Album Review: Ibeyi – Ibeyi


There’s been a fair bit of fuss about Naomi and Lisa-Kaindé Díaz, known to us as Ibeyi and to some as daughters of famed percussionist Anga Díaz. Their first album, a self-titled affair is out today (February 16th) on the XL label and is a joyous mix of their own roots – the French Cuban twins also take something of the Yoruba tradition from Africa, and mix it with straight up pop, the sort of electronic experimentalism that Bjork deals so heavily and successfully in, along with a pinch of R&B.

After the short introduction of Ellegua, where the girls lay out their earthy but uplifting harmonies bare, ‘Oya’ is, like much of the record, vocal heavy, the girls voices often stark, bare fifths as accompaniment, and little else other than the otherworldly feeling of Bjork hanging over it, until it kicks in, this plodding drum giving it almost a feeling of a work song wearing, as it does, its African and folk influences on its sleeve.

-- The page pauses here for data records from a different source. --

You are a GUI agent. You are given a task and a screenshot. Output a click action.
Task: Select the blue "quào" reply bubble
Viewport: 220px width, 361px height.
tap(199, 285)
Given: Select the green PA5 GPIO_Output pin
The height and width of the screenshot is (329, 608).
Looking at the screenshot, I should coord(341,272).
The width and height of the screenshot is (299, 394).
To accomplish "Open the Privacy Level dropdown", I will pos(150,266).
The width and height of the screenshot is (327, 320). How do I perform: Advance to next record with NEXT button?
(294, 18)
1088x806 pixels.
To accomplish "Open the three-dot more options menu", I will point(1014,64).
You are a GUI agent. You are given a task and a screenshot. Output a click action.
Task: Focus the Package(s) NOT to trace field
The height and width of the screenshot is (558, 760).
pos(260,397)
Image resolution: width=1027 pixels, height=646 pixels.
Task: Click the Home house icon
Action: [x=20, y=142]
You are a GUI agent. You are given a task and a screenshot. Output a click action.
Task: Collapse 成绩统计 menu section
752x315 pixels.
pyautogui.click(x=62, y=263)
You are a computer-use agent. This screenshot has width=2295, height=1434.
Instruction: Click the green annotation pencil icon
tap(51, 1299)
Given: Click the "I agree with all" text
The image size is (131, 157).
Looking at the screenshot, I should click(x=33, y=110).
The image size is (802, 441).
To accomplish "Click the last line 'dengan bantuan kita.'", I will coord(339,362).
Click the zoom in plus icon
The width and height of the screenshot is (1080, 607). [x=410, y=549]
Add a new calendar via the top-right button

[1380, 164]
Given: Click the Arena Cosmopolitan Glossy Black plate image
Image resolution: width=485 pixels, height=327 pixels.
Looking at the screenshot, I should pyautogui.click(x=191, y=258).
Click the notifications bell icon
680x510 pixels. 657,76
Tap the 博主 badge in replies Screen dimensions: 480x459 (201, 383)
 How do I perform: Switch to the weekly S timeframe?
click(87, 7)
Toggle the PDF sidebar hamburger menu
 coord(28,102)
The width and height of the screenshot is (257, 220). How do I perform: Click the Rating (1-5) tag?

There’s other moments on the album that play with your thoughts, expectations and emotions. Ghost has a more straight up electro pop feel, as it trips carefully along, surrounded by the organised clatter of afro-drums, but it can’t escape some moments of repose, filled by sparkling vocals usually, and Stranger / Lover is almost (only almost though) FKA Twigs like. Perhaps most lovely of all is ‘Singles’. It’s late night, smoky electronic soul that is almost heartstopping in its delivery, as these little shards of jazz shuffle through.

The dark is never far away, and some of the records most emotion driven tracks deal with loss and death. Mama Says deals with the grief the girls mother felt after she was widowed ‘The man is gone, and Mama says / She cannot live without him’ go the words, yearning over this rippling percussive beat and sparce piano, while ‘Think of you’ deals with their own grief.

In addition Yanira was inspired by the death of their older sister, who suffered a fatal stroke appears, thickly scored voices and clapping hands providing much of the musical content. Despite this, it isn’t a dark record, its a beautiful, ambitious and fulfilling record, and will certainly be up there amongst the best records released in 2015.